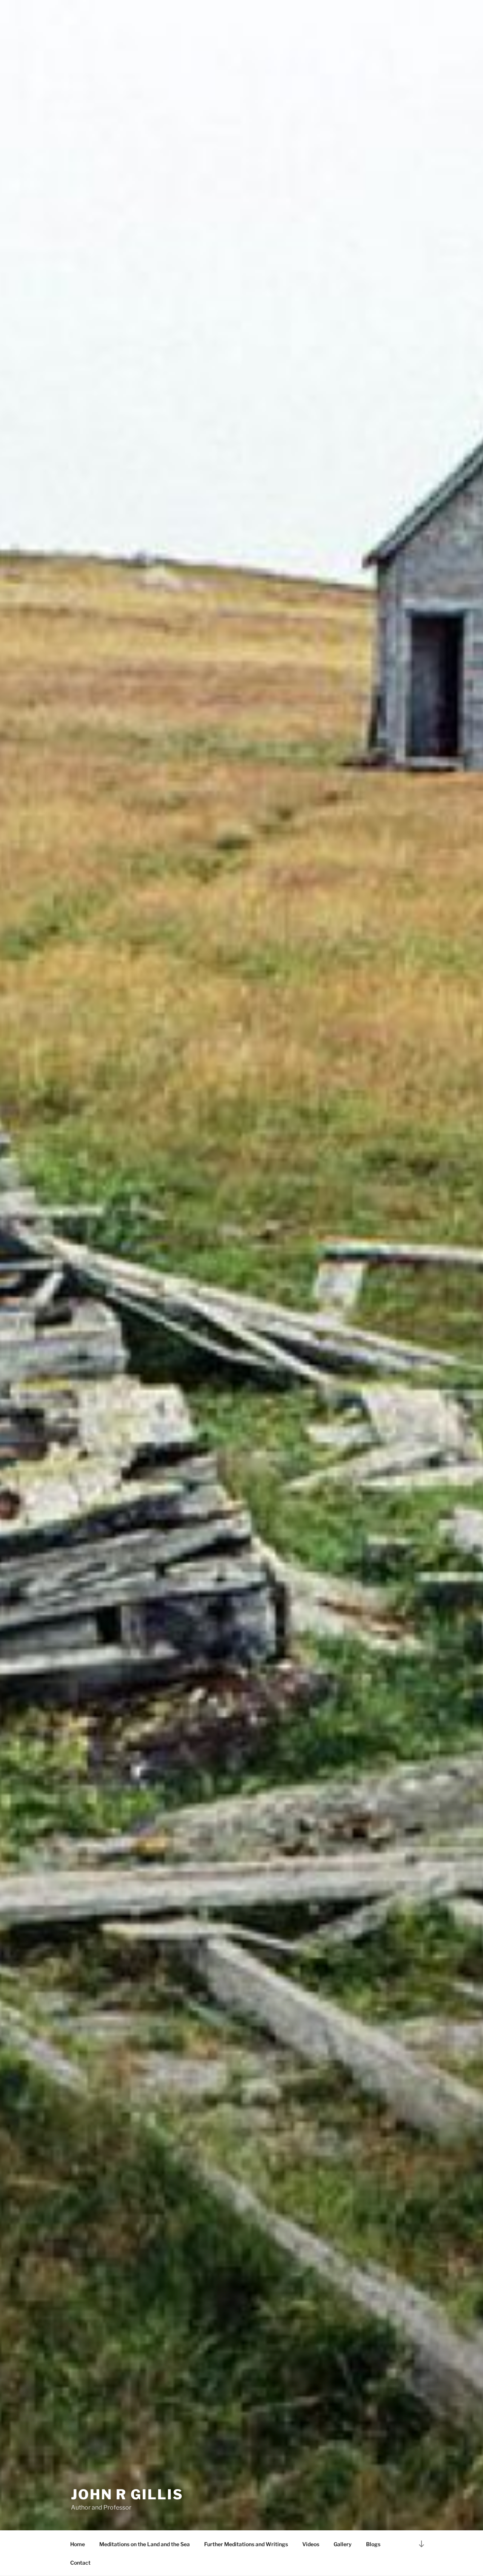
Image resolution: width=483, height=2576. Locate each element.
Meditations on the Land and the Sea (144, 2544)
* * *
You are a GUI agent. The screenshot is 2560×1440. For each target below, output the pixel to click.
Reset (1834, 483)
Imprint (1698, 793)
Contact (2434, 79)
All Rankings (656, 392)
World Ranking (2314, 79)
---
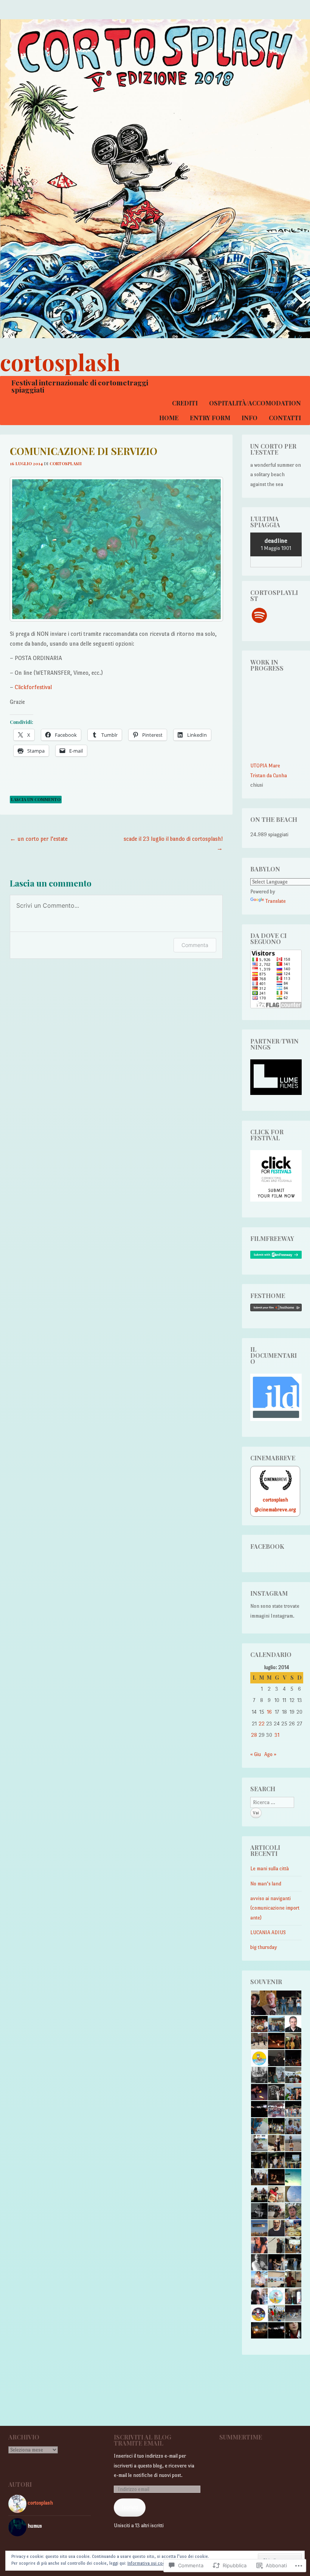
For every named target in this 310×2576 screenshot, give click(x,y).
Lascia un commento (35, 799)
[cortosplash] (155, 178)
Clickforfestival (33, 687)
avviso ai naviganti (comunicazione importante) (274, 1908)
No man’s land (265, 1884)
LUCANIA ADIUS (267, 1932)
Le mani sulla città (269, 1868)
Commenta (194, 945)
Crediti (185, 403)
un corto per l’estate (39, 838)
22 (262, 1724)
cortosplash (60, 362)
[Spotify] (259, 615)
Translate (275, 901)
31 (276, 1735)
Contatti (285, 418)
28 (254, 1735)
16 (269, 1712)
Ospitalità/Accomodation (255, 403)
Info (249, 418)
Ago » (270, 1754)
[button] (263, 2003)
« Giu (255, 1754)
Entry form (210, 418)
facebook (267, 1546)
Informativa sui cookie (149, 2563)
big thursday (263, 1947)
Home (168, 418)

What to do
Among the records above, repeat exactly the line with "Entry form (210, 418)", the line with "Home (168, 418)", and every line in between, and only those.

Your solution
Entry form (210, 418)
facebook (267, 1546)
Informativa sui cookie (149, 2563)
big thursday (263, 1947)
Home (168, 418)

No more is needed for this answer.